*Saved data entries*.
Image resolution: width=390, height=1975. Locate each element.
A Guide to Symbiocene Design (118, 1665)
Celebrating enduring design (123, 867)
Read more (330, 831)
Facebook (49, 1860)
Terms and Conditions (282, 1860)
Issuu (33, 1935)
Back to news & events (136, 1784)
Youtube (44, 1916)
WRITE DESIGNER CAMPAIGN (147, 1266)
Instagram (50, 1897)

* * *

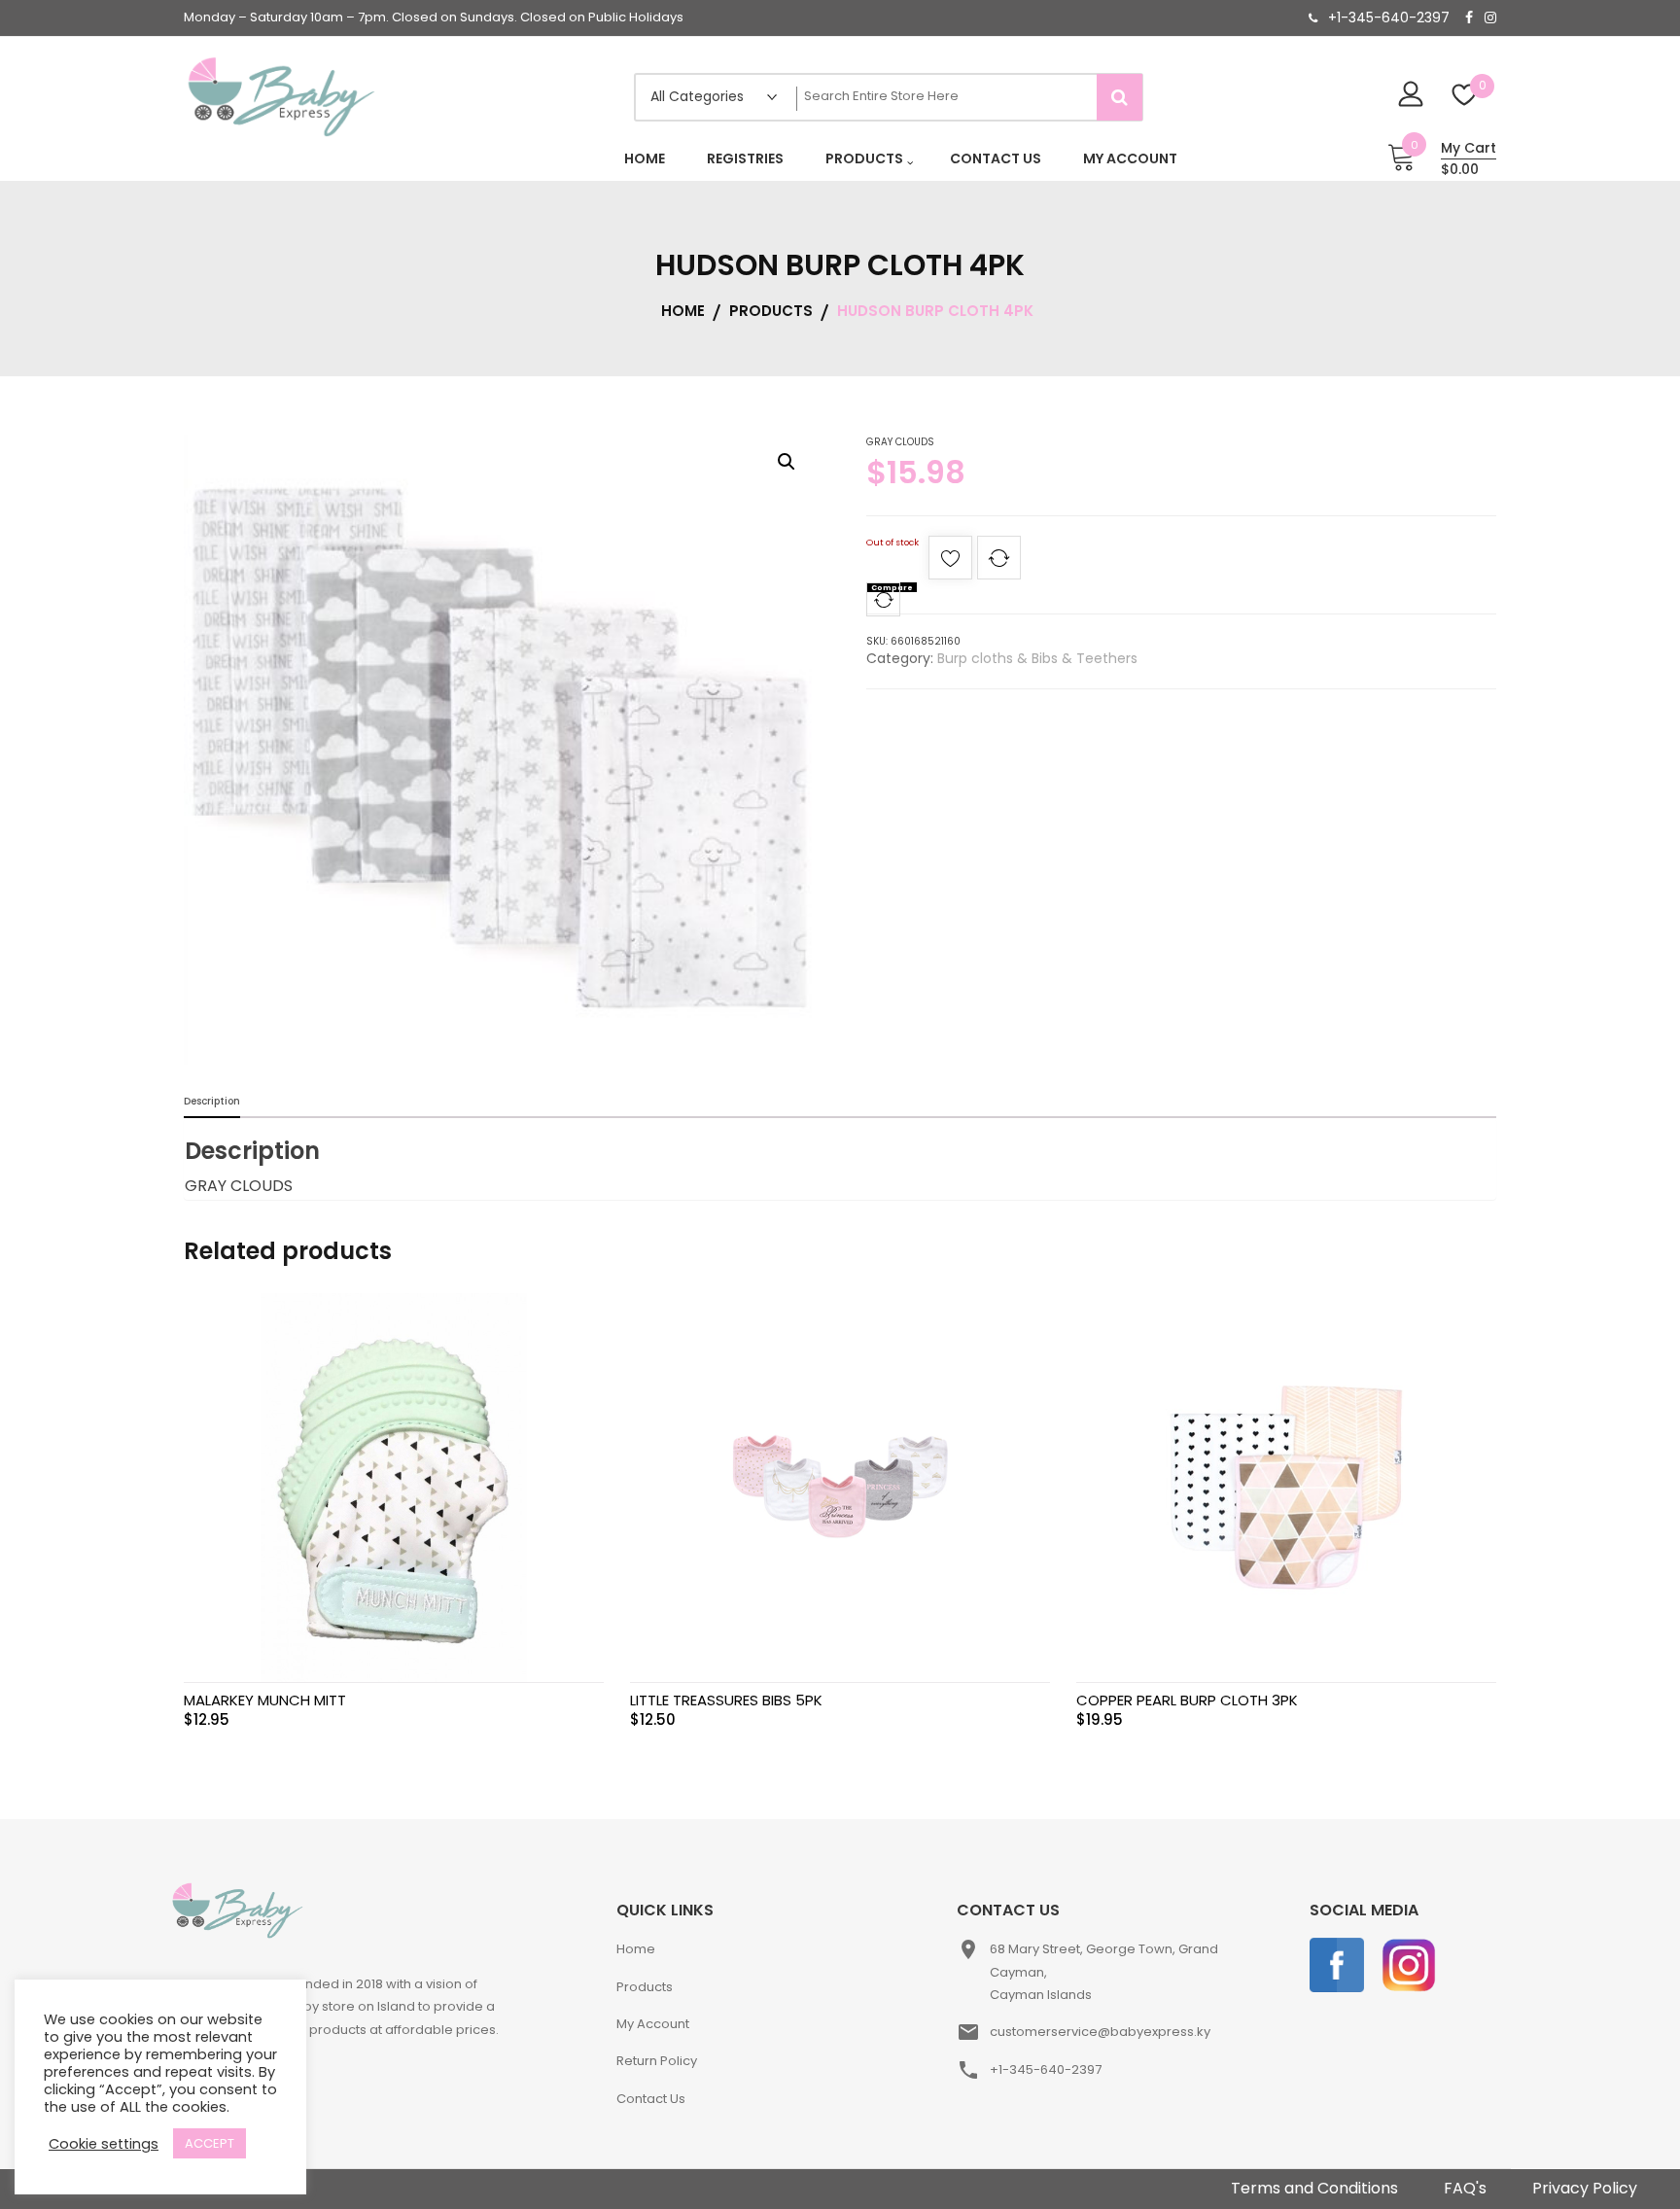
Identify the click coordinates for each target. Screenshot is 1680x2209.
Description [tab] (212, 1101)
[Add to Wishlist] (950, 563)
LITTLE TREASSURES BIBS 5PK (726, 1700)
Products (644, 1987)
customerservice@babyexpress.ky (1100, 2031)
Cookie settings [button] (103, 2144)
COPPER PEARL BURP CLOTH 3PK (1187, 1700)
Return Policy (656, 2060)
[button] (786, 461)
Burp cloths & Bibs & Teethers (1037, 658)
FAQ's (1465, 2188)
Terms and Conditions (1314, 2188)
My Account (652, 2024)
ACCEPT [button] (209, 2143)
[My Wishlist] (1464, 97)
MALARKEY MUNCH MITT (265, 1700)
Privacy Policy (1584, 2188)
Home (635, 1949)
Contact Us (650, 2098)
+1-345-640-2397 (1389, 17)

==

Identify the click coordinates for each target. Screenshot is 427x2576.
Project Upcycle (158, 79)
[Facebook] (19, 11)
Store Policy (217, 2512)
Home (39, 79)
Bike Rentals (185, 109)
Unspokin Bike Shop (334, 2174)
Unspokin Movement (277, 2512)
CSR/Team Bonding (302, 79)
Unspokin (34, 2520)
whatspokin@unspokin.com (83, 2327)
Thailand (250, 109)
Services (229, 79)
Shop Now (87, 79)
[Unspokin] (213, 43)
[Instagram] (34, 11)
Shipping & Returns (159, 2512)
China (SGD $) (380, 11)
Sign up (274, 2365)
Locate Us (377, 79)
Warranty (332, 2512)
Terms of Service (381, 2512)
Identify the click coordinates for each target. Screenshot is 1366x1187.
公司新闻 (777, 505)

*PROBLEM*. Scan the records above. Return every line with "target" in it.

*RESPONSE FOR THIS EXERCISE*.
Identify the click coordinates for each target. Screenshot is 1680x2209.
Identify the click coordinates for each target. Screenshot is 427x2576.
Identify the click coordinates for each target. Screenshot is 1366x1187.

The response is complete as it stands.